Dudes that live in London are quite clearly the most cheerful and content with their life of any of Britain’s residents, and I get the feeling this is down to the high-end press reportage they get to experience five times a week in our nation’s daily free press. Whether we’re talking about the hard-hitting investigative real talk of Neil Sean’s Green Room column, the always hilarious and pointful “Em” cartoons, or just that blonde chick that looks like Utahraptor from Dinosaur Comics who for some reason is allowed to write about her love life in overarching detail, it’s quite clear that there’d be a lot more ‘bodies under trains’ if it wasn’t for_ Metro, London Lite_ and _The London Paper _brightening our days with their unique brand of disinterestedly rewritten press releases.
Undoubtedly the greatest gift these newspapers have given us, though, is the debut of news articles mentioning Facebook groups for no real reason, as if 216 people joining JAMES MAY SHOULD BE UNDERSECRETARY TO THE MINISTER WITHOUT PORTFOLIO actually means anything in wider terms. It’s a move I approve of. Thus: _Masta Ace > Your Favorite MC _(Type: Music – Rap & Hip Hop) currently has 119 members. It should be ten, 15, 50 times that many, of course, but then again a failure to get the recognition he so clearly deserves has always been the Ace’s calling card.

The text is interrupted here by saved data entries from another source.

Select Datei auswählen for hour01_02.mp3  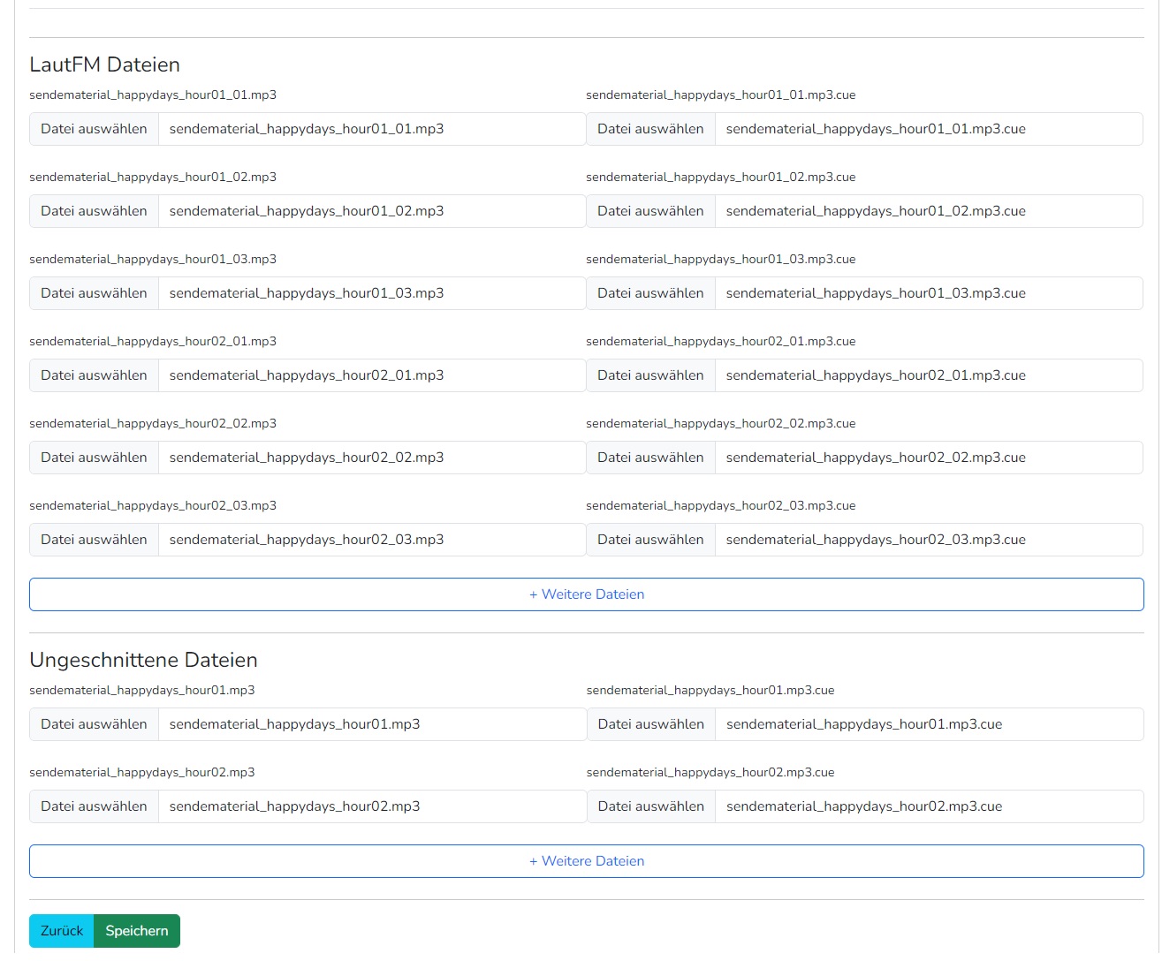click(x=94, y=211)
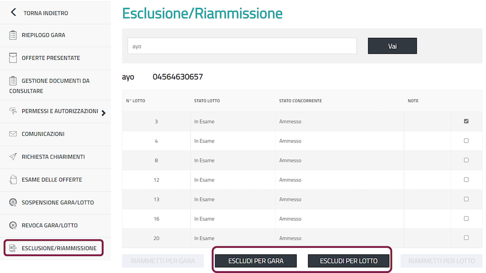Image resolution: width=486 pixels, height=273 pixels.
Task: Click the Comunicazioni envelope icon
Action: [13, 134]
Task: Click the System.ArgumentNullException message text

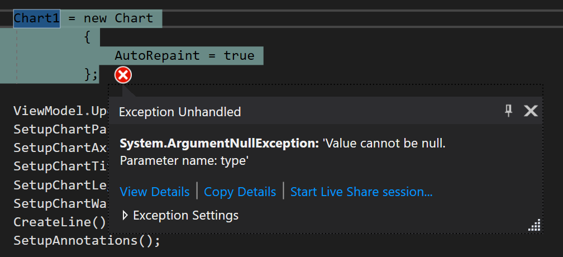Action: point(283,144)
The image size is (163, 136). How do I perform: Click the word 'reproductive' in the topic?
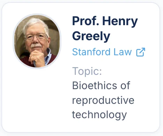[103, 100]
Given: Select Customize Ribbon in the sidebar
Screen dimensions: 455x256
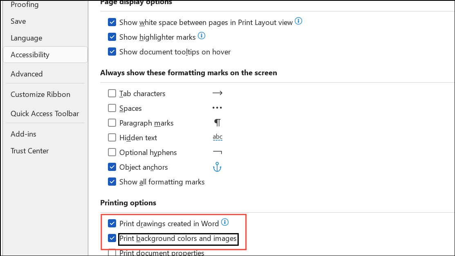Looking at the screenshot, I should pos(40,94).
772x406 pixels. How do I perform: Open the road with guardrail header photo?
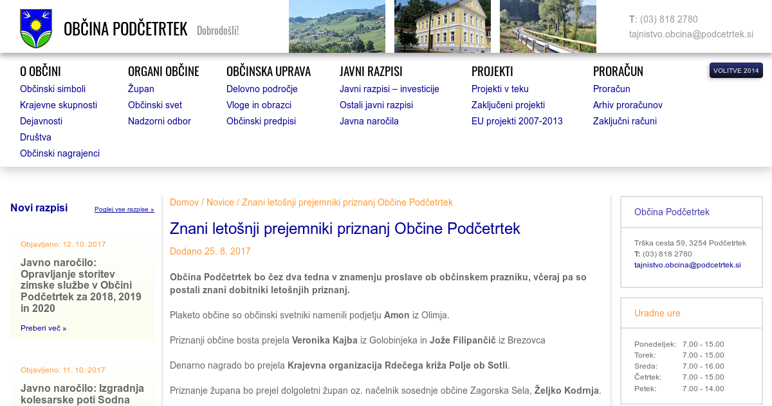(x=547, y=26)
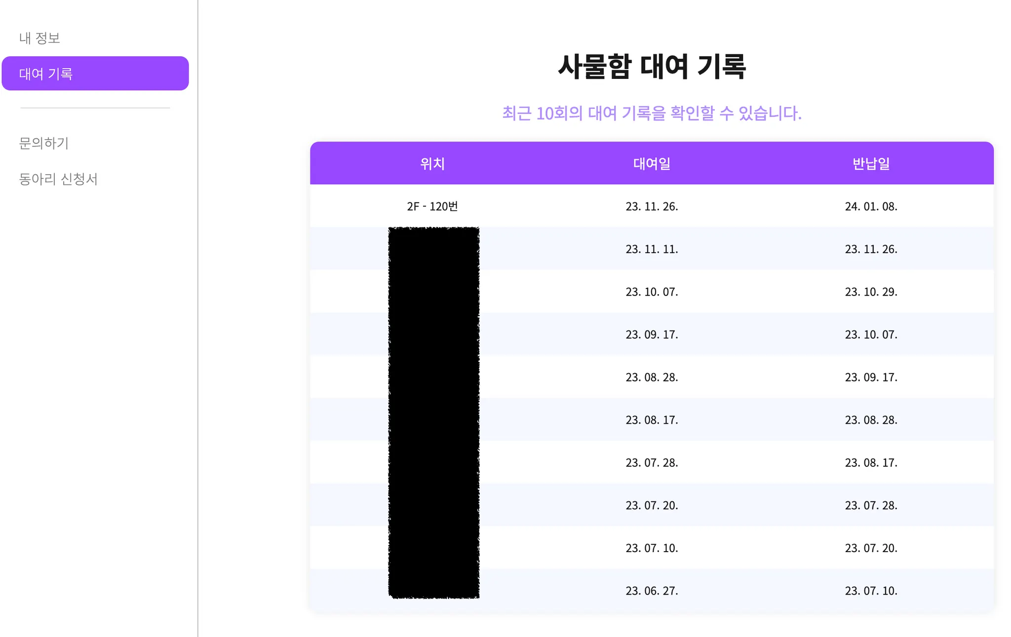Select the 대여일 cell showing 23. 10. 07.
This screenshot has height=637, width=1011.
[652, 292]
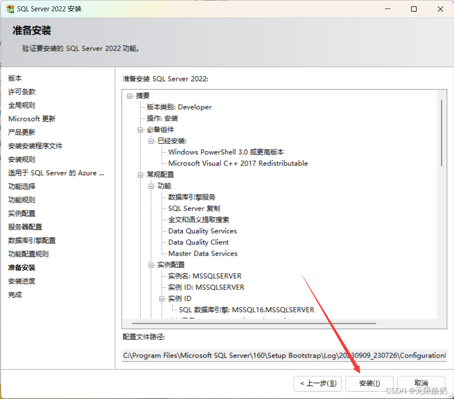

It’s not as if he doesn’t know it: ‘Who We Be’ on here sees him lament that_ “I went five albums deep, while the half the world was still asleep”. In the ‘80s, he rolled with the legendary Juice Crew, in the ‘90s he dropped the hella influential _Slaughterhouse set, a CD that’s been an obvious influence on everyone from Eminem to Little Brother, and in the ‘00s he only dropped the best album of the decade, 2004’s A Long Hot Summer, a 21-track concept masterpiece featuring the very small rise and even smaller fall of a mid-tier rapper who ends up in jail. And then, retirement. He just threw his hands up in the air and walked away. The game would have to survive without him.
Of course, rappers retire about as well as Ric Flair, and thus Ace’s four years away from the mic has to count as some kind of genre record. So his return isn’t a solo effort: it’s eMC, himself and three of his MC mates. Punchline, Wordsworth, and Strick are all long-time collaborators, guys who are 10 to 15 years younger than him, and guys who quite clearly grew up listening to Ace’s earlier works. Don’t try and see it as a mentor and students deal, or even as a passing of a torch; just look on it as a guy who never got the love he deserved pointing out that, yeah, I changed rap in my own way.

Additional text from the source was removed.